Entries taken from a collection
■ ■ ■
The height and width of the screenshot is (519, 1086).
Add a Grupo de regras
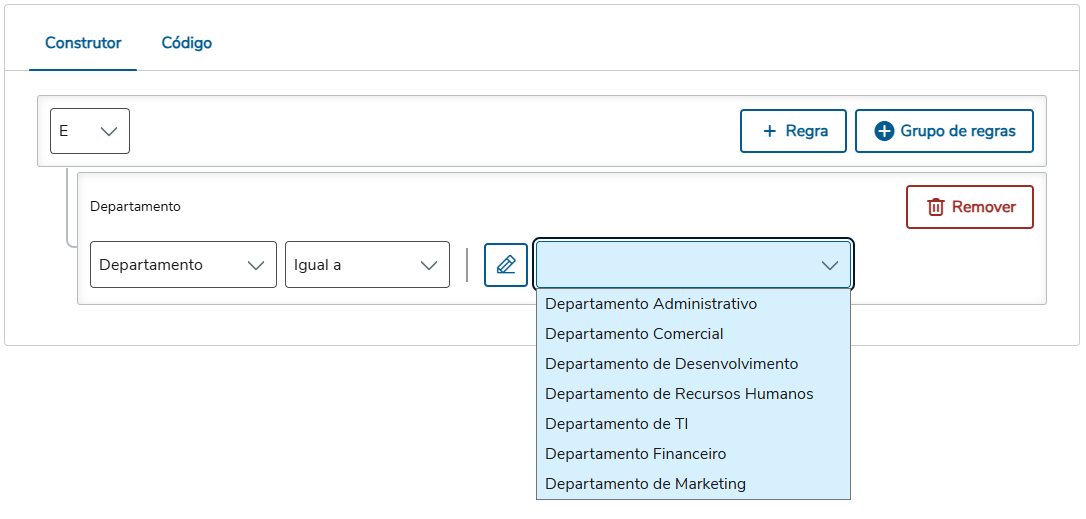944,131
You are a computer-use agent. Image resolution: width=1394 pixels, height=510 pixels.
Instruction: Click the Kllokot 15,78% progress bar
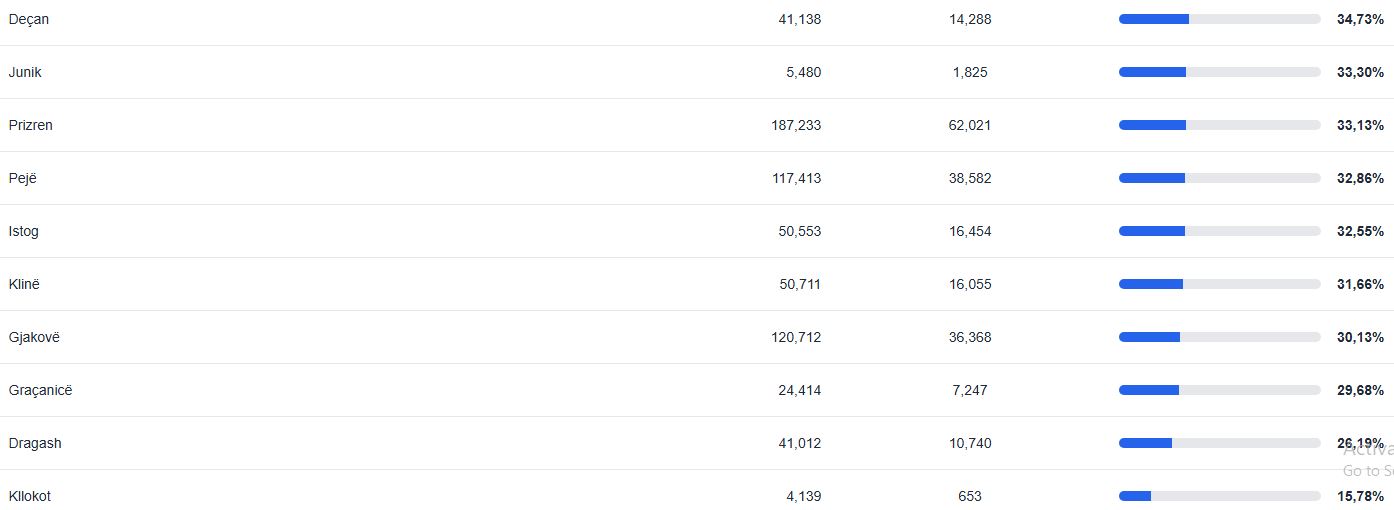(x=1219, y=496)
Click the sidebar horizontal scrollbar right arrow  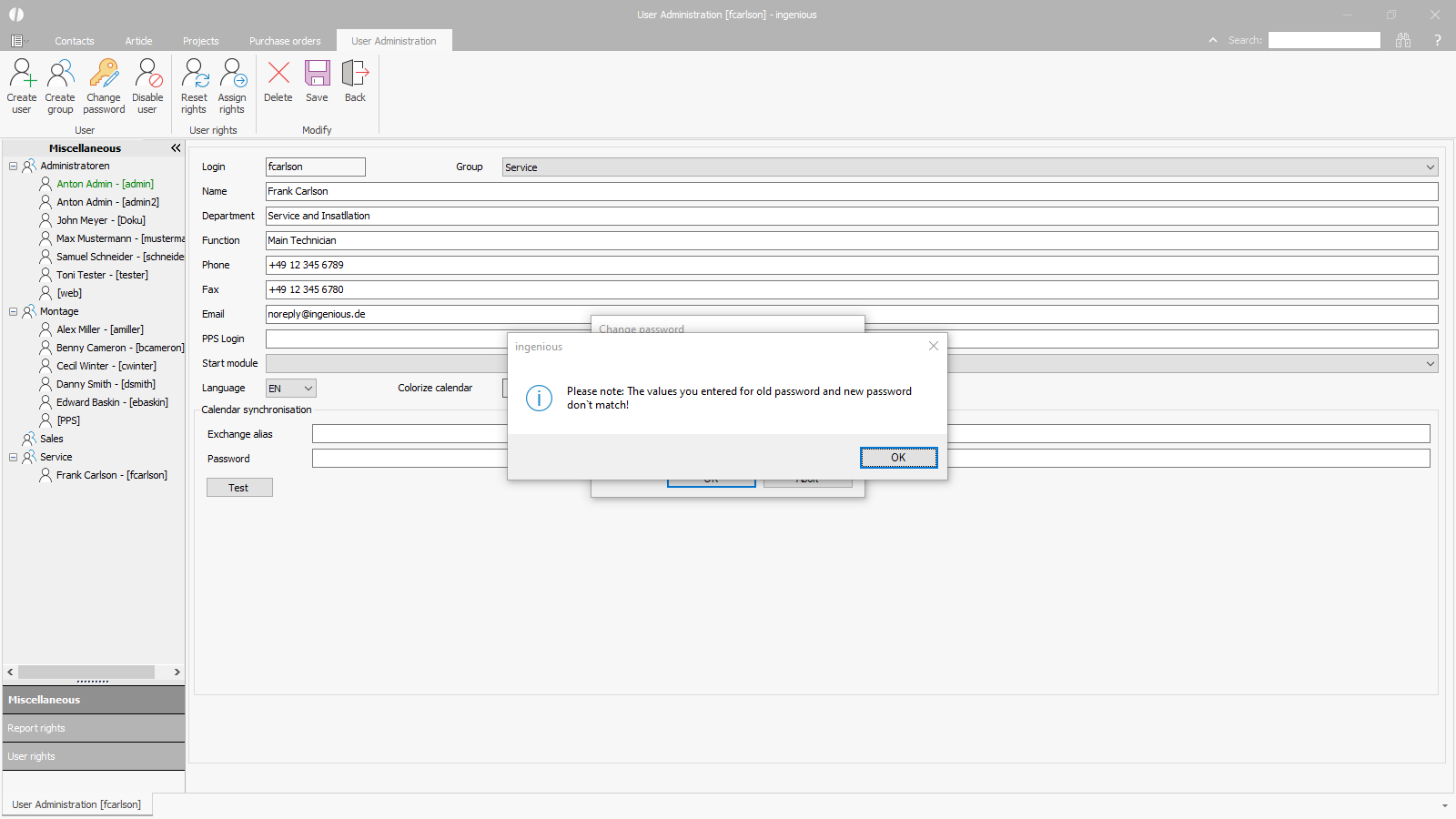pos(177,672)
■ ■ ■
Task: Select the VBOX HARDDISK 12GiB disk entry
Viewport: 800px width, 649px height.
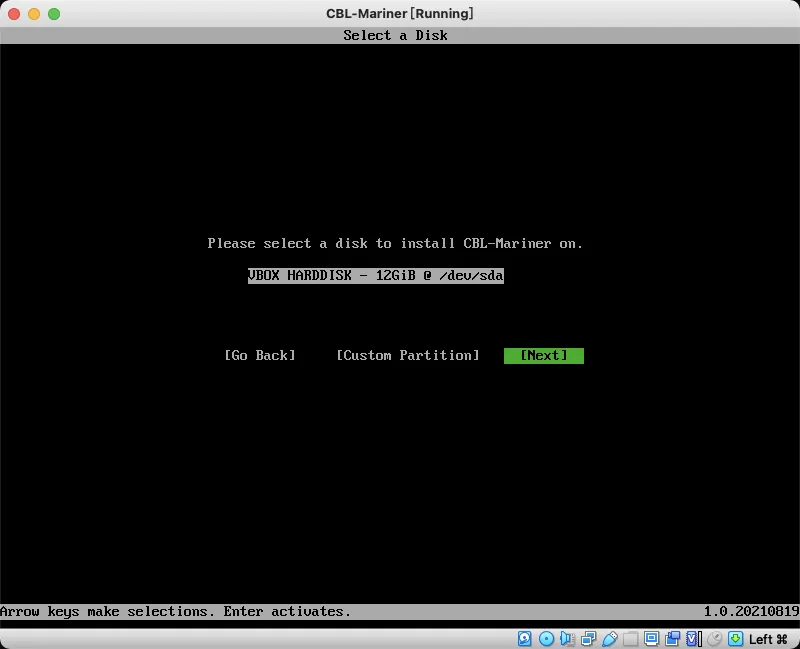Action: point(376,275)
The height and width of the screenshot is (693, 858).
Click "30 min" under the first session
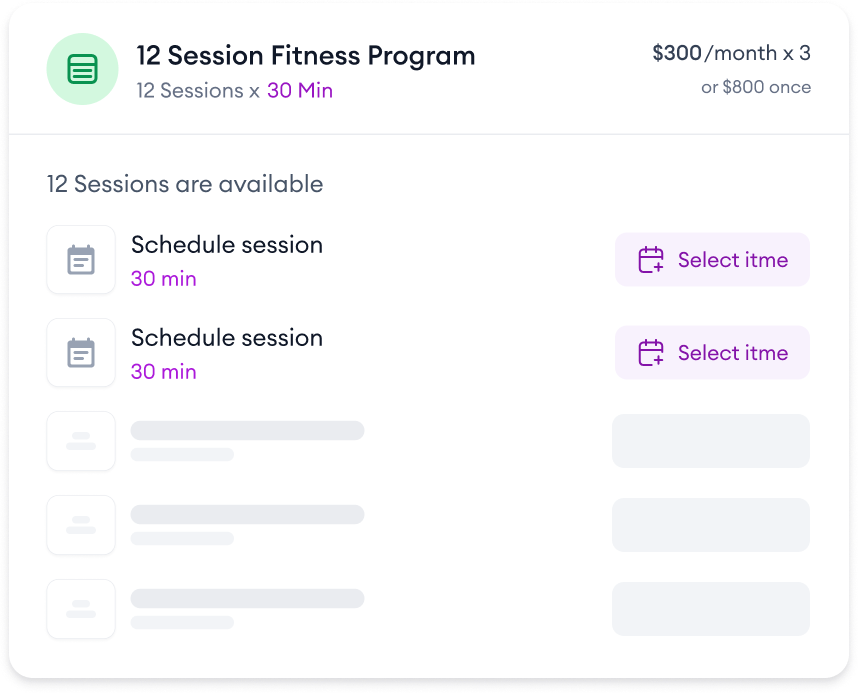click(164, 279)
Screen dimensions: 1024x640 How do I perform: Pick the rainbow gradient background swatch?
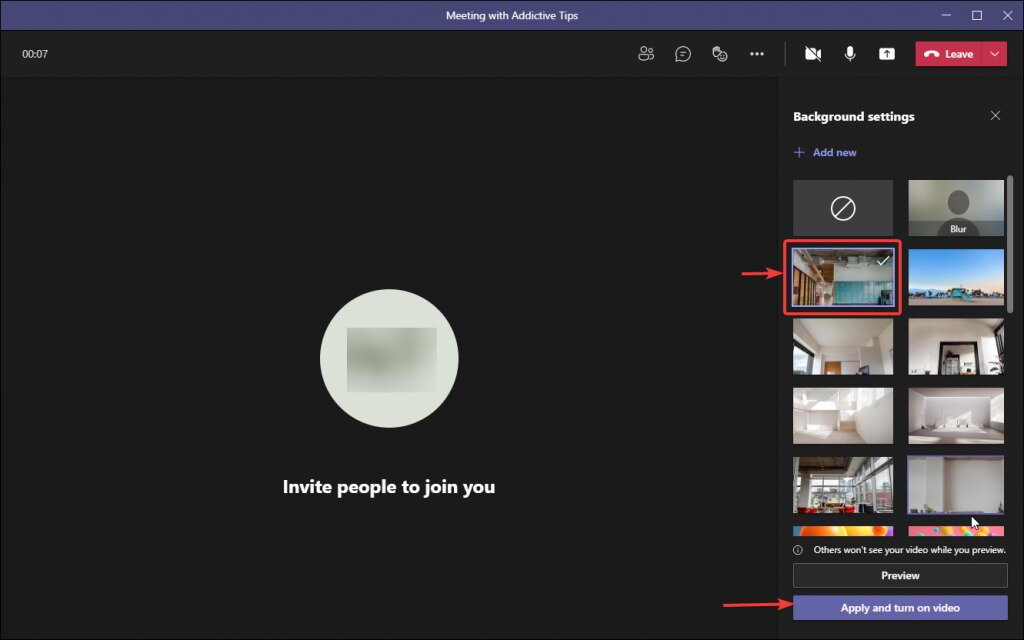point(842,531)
■ ■ ■
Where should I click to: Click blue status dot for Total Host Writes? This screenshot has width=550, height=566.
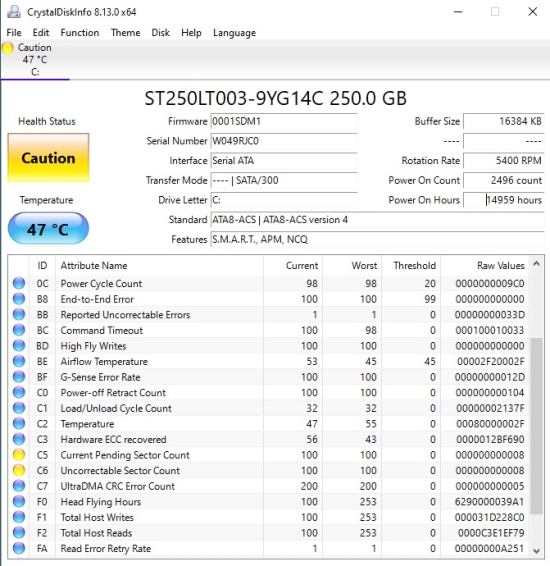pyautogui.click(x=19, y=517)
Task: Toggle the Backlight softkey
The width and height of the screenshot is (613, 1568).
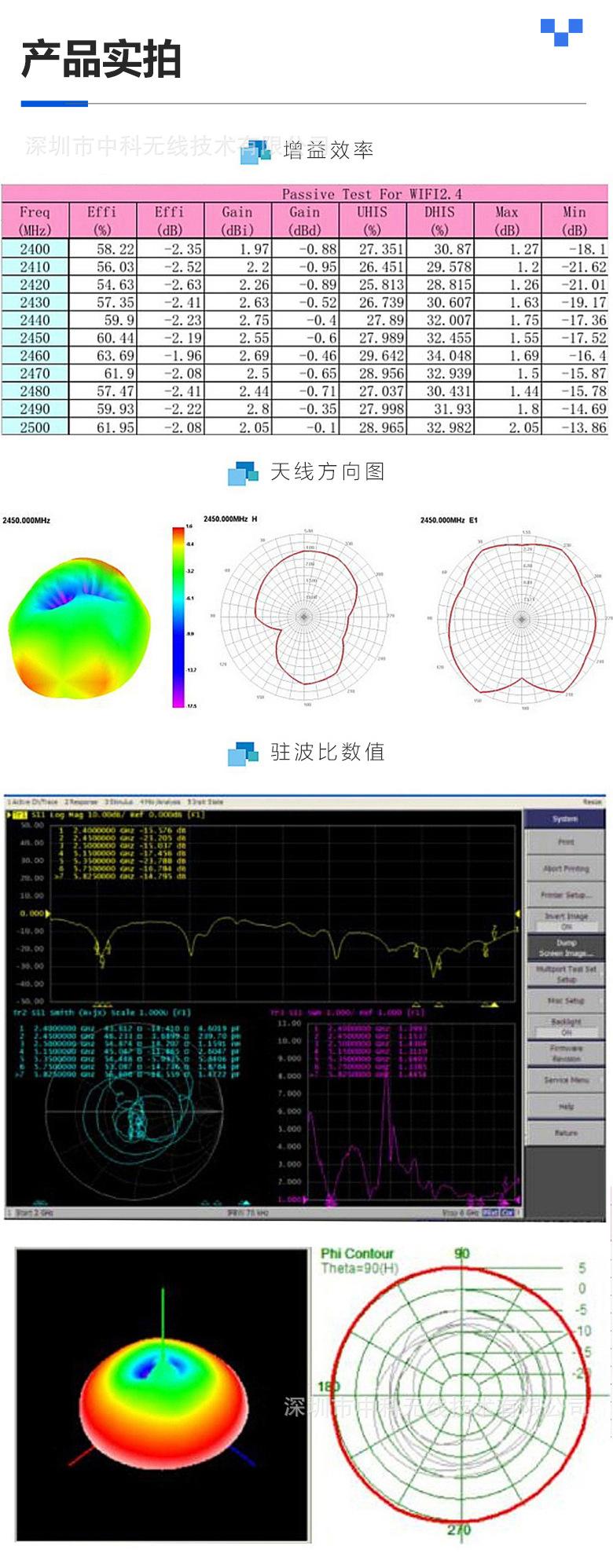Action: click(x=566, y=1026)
■ ■ ■
- **REQUIREMENT**
Each line above that contains "Task" counts once; report the total of such lines and nothing more.

- **ANSWER AREA**
2